Bee colonies worldwide are under threat, with serious implications for biodiversity and food security, a new UNEP report suggests.
Bees are perhaps the most economically important group of pollinators. Around 90% of the world’s food is provided by around 100 crop species – and more than 70 of these are pollinated by bees.
The mysterious collapse of honey bee colonies in the U.S., Europe and Asia, and the unexplained decline of wild bee pollinators globally, is an increasingly common phenomenon known as ‘colony collapse disorder’.
The report, entitled ‘Global Bee Colony Disorders and Other Threats to Insect Pollinators’, warns that the disappearance of bees could have a profound effect on global food supplies.
‘More than a dozen threats’ to declining bees
Compiled by some of the world’s leading honey bee experts, the report highlights more than a dozen factors which may be contributing to the increasing bee decline.

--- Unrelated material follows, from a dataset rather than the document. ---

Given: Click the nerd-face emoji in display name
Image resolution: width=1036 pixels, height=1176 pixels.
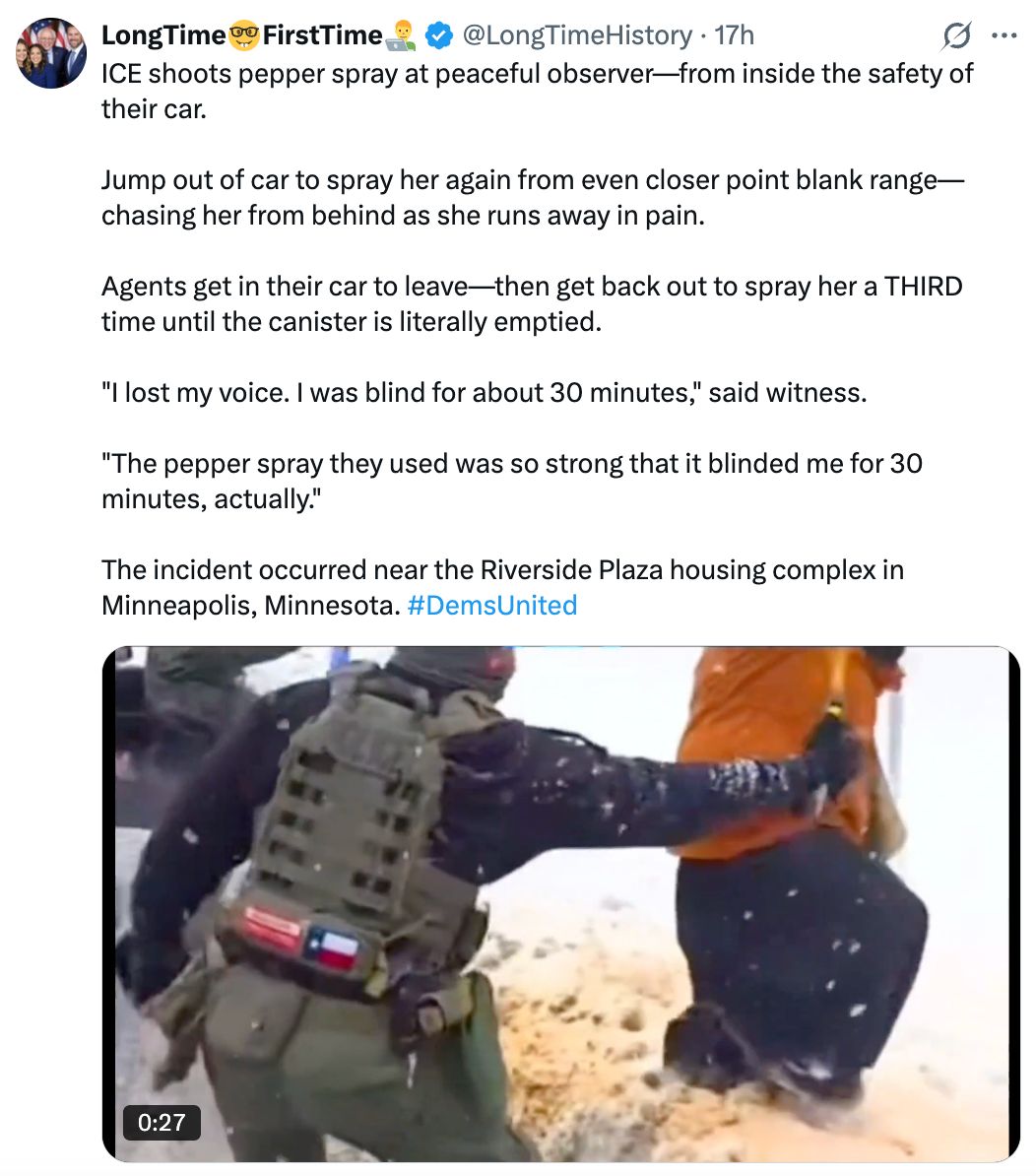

The emergence of new kinds of pathogens and disease are proving deadly to bees and other key pollinators, and the rapid spread of these diseases around the world has been facilitated by increasing globalisation and international trade. The parasitic mite Varroa destructor has also been identified as a serious threat, spreading viral diseases as it feeds on the circulatory fluid of the bees and moves from one colony to another.
Air pollution is thought to be affecting the ability of bees to detect the scent of flowers, while many chemicals that are used in agriculture have been found to be damaging to bees, with some combinations of pesticides acting as a ‘lethal cocktail’.
The report also estimates that unless conservation efforts are stepped up, as many as 20,000 flowering plant species could be lost over the coming decades, removing vital food and habitat upon which many bee species depend.
Climate change is also likely to exacerbate the problems being faced by bees, altering flowering and rainfall patterns and affecting the quality and quantity of nectar supplies.
Declines likely to continue
According to Achim Steiner, the UN Under-Secretary-General and UNEP Executive Director, “The way humanity manages or mismanages its nature-based assets, including pollinators, will in part define our collective future in the 21st century.”
“Bees underline the reality that we are more, not less dependent on nature’s services in a world of close to seven billion people”.
Without drastic changes to the way that humans manage the planet, the current declines in pollinators needed to feed a growing global population are likely to continue, the report concludes.